[Start of Attachment]

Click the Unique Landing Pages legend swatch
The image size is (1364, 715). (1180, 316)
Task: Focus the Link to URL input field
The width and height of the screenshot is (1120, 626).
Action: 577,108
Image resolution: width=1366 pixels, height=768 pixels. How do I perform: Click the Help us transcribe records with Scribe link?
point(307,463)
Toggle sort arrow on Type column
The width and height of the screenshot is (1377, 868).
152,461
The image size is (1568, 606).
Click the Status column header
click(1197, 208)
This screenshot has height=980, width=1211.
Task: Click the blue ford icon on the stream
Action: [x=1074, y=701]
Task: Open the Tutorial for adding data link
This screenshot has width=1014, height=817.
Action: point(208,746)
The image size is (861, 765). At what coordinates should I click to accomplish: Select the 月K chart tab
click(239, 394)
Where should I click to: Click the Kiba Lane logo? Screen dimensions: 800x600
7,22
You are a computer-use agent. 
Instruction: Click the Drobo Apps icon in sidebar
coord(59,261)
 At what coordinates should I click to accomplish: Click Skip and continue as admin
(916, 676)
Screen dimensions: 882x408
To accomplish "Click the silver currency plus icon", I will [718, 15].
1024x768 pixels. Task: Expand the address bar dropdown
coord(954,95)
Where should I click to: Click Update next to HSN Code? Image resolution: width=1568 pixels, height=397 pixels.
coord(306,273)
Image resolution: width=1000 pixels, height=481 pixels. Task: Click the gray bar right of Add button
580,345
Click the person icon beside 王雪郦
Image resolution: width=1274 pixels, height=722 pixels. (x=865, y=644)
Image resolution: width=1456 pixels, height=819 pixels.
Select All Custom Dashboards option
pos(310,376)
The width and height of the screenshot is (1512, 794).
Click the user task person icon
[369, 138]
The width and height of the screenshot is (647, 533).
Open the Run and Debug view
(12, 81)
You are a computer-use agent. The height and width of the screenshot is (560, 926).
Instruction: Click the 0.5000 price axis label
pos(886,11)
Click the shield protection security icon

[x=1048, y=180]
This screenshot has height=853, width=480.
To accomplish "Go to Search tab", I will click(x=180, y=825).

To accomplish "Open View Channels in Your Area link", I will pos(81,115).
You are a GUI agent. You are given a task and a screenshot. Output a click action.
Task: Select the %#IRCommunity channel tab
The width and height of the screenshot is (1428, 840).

[End of Attachment]

## ABOUT THIS EXERCISE
Every entry must appear in the answer exactly as written.

## RESULT OF THE EXERCISE
Click the Unique Landing Pages legend swatch
The image size is (1364, 715). (1180, 316)
Task: Focus the Link to URL input field
The width and height of the screenshot is (1120, 626).
Action: 577,108
Image resolution: width=1366 pixels, height=768 pixels. How do I perform: Click the Help us transcribe records with Scribe link?
point(307,463)
Toggle sort arrow on Type column
The width and height of the screenshot is (1377, 868).
152,461
The image size is (1568, 606).
Click the Status column header
click(1197, 208)
This screenshot has height=980, width=1211.
Task: Click the blue ford icon on the stream
Action: [x=1074, y=701]
Task: Open the Tutorial for adding data link
This screenshot has width=1014, height=817.
Action: point(208,746)
The image size is (861, 765). At what coordinates should I click to accomplish: Select the 月K chart tab
click(239, 394)
Where should I click to: Click the Kiba Lane logo? Screen dimensions: 800x600
7,22
You are a computer-use agent. 
Instruction: Click the Drobo Apps icon in sidebar
coord(59,261)
 At what coordinates should I click to accomplish: Click Skip and continue as admin
(916, 676)
Screen dimensions: 882x408
To accomplish "Click the silver currency plus icon", I will [718, 15].
1024x768 pixels. Task: Expand the address bar dropdown
coord(954,95)
Where should I click to: Click Update next to HSN Code? Image resolution: width=1568 pixels, height=397 pixels.
coord(306,273)
Image resolution: width=1000 pixels, height=481 pixels. Task: Click the gray bar right of Add button
580,345
Click the person icon beside 王雪郦
Image resolution: width=1274 pixels, height=722 pixels. (x=865, y=644)
Image resolution: width=1456 pixels, height=819 pixels.
Select All Custom Dashboards option
pos(310,376)
The width and height of the screenshot is (1512, 794).
Click the user task person icon
[369, 138]
The width and height of the screenshot is (647, 533).
Open the Run and Debug view
(12, 81)
You are a computer-use agent. The height and width of the screenshot is (560, 926).
Instruction: Click the 0.5000 price axis label
pos(886,11)
Click the shield protection security icon

[x=1048, y=180]
This screenshot has height=853, width=480.
To accomplish "Go to Search tab", I will click(x=180, y=825).

To accomplish "Open View Channels in Your Area link", I will pos(81,115).
You are a GUI agent. You are given a task and a screenshot. Output a click action.
Task: Select the %#IRCommunity channel tab
The width and height of the screenshot is (1428, 840).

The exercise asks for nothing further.